# Urgent, soft start trouble need help



## JayH (Nov 13, 2009)

Sounds like a dead short somewhere, but it would be impossible to diagnose with this limited information.


----------



## drsparky (Nov 13, 2008)

I agree with Jay check for faults, "it was working before" means very little.


----------



## RIVETER (Sep 26, 2009)

Are you saying that the motor burned or the soft start...or both? What did you mean by saying you engaged the stop?


----------



## varmit (Apr 19, 2009)

It is hard to say from the limited info, but I would guess either a closed bypass contactor during start or a shorted SCR.

I have seen several drives and soft starts fail after setting idle for long periods of time.

Suggestions: Meg motors before powering up. Check SCRs for shorts - use multimeter with diode function. After other tests check OK, if bypass contactor is accessible, disconnect bypass contactor power leads, disconnect motor from soft start, connect a volt and /or frequency meter to soft start power output. Initiate a start. The output voltage and frequency should be very close on all phase combinations.

Other questions: How long had this equipment ran before setting idle? Has there been any changes to the power system? What is the environmental conditions of the motor and controller locations?


----------



## John Valdes (May 17, 2007)

How do you know the motor shorted and what blew up? The motor or the control?
There should have been no output to the motor unless you somehow closed the run input on the control or the bypass (If you have one) was closed.
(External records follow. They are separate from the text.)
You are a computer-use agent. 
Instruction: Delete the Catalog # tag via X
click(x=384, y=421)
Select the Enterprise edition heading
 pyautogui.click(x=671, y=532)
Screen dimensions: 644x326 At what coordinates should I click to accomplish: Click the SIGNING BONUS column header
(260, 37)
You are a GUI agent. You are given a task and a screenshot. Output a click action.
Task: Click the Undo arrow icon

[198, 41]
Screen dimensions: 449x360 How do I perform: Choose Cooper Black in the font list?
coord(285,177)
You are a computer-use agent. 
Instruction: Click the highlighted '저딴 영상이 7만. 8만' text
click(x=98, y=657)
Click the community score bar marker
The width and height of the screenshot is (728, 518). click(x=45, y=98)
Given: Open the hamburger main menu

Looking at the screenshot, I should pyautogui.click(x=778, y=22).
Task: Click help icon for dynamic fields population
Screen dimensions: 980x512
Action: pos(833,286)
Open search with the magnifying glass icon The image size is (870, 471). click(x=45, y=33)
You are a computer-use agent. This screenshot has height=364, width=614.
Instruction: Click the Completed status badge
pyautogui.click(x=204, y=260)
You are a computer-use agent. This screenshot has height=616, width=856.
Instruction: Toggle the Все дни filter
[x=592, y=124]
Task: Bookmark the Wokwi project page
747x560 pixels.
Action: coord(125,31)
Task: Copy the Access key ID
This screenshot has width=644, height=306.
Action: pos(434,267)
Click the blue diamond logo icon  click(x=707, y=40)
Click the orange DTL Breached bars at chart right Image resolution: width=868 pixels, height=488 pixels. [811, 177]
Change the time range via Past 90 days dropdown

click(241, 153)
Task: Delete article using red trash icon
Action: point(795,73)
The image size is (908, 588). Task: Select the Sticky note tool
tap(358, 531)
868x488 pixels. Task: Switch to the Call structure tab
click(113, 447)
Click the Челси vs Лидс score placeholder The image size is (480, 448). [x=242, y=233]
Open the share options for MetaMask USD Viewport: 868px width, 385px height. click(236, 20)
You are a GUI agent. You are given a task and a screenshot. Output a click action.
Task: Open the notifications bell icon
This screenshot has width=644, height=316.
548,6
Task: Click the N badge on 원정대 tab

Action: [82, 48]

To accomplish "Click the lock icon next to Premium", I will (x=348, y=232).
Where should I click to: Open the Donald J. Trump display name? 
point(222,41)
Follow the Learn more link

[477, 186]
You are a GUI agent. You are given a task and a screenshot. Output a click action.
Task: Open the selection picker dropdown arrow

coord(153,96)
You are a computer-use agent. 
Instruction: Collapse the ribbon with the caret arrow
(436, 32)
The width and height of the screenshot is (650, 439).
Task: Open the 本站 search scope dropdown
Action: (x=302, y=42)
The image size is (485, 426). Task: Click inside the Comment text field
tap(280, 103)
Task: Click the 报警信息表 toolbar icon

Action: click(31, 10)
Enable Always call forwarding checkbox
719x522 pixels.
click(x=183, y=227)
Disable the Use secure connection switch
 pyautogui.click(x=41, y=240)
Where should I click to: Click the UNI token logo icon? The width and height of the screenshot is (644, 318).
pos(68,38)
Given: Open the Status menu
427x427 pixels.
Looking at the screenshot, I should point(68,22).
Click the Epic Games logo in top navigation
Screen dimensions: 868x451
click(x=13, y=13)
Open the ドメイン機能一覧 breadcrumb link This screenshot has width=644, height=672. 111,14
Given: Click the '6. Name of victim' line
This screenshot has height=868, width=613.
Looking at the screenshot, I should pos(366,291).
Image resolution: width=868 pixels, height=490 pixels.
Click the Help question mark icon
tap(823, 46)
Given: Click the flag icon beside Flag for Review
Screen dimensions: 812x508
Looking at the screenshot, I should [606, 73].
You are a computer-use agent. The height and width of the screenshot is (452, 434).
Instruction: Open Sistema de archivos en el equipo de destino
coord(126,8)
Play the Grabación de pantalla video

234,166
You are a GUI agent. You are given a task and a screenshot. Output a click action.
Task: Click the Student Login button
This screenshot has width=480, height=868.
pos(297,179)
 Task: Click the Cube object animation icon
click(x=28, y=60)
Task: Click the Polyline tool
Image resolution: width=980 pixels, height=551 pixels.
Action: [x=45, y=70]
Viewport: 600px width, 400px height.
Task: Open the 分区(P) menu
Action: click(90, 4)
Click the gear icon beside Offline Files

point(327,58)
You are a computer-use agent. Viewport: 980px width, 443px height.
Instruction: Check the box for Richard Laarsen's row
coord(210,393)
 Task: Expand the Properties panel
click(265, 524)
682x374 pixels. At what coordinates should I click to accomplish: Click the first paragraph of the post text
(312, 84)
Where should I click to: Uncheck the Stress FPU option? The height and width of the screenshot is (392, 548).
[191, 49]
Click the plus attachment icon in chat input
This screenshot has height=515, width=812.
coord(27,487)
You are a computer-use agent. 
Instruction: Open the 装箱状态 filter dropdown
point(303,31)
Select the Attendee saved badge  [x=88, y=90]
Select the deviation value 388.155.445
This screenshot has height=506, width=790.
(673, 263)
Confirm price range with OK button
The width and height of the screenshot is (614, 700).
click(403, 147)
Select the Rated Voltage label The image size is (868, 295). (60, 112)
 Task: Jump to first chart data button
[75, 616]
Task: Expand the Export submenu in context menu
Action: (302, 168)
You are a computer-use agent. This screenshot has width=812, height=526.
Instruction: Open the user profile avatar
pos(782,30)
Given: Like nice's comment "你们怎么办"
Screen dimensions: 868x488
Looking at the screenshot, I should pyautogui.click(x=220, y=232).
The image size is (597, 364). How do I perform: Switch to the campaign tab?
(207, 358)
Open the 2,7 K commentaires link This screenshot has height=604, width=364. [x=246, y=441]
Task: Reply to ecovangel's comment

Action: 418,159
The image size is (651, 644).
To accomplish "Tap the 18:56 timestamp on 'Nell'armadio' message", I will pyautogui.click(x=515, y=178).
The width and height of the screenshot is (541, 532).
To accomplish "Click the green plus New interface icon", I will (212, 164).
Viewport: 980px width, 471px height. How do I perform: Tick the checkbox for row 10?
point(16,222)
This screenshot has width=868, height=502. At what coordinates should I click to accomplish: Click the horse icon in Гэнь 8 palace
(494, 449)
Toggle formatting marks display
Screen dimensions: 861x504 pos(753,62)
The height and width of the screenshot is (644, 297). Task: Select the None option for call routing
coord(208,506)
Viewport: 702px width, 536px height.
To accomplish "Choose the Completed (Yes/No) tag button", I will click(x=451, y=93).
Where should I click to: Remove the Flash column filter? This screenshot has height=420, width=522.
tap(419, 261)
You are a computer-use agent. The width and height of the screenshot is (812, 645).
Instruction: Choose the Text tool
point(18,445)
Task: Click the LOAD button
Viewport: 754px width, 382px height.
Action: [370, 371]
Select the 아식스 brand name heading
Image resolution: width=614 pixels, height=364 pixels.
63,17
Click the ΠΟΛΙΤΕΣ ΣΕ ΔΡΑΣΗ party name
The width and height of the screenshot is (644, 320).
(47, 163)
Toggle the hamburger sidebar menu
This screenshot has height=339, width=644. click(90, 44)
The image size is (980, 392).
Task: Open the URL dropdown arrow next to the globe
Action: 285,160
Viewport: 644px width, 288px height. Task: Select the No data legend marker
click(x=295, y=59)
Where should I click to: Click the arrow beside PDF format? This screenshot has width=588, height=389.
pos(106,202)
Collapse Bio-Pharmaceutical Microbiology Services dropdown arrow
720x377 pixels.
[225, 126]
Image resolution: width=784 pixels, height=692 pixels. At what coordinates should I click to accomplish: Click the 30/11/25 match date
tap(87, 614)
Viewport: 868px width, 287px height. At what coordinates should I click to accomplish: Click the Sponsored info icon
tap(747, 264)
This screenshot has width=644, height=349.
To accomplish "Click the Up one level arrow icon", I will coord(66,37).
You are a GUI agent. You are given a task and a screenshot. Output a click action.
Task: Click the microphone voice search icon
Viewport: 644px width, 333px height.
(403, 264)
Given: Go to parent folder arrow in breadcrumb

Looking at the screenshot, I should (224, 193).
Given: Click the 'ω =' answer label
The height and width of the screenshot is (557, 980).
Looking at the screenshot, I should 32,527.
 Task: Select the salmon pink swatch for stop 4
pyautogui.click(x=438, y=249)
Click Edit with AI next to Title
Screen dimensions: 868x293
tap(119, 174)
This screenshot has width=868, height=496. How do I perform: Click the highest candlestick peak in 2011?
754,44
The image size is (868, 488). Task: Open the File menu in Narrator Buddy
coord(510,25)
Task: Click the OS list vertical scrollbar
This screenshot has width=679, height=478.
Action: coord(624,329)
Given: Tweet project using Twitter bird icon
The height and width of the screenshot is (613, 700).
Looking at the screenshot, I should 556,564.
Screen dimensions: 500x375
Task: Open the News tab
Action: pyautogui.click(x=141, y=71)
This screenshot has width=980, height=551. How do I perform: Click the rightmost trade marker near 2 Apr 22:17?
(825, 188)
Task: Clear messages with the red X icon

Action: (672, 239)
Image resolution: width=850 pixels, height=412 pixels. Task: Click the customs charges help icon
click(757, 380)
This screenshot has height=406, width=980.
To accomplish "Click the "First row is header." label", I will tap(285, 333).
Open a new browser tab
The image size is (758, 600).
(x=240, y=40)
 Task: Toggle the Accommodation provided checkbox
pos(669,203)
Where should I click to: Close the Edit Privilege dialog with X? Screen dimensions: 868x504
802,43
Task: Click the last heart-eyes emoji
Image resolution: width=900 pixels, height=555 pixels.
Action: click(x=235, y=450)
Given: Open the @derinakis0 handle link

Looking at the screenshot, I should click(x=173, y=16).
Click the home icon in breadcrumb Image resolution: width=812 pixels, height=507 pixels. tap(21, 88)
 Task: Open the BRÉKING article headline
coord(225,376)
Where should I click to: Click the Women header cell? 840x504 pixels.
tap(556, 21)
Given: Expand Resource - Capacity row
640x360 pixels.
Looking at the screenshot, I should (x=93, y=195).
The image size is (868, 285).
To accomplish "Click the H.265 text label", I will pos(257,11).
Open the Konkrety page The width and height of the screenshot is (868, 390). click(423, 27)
So be a little more specific as to what exactly happened.

Disconnect the motors from the soft starts (at the control) and energize the circuit. Make sure the soft start powers up with no error codes. You might get something due to the motor being disconnected. If you have a bypass make sure it is working properly. Check for correct voltage.

Megger the motors and conductors from the soft start.

If all checks out, you should be able to reconnect the motors and start them up too.

If it was the drive that blew up, it most likely was the input bridge. Sometimes when caps sit for awhile they will dry out and let the smoke out too.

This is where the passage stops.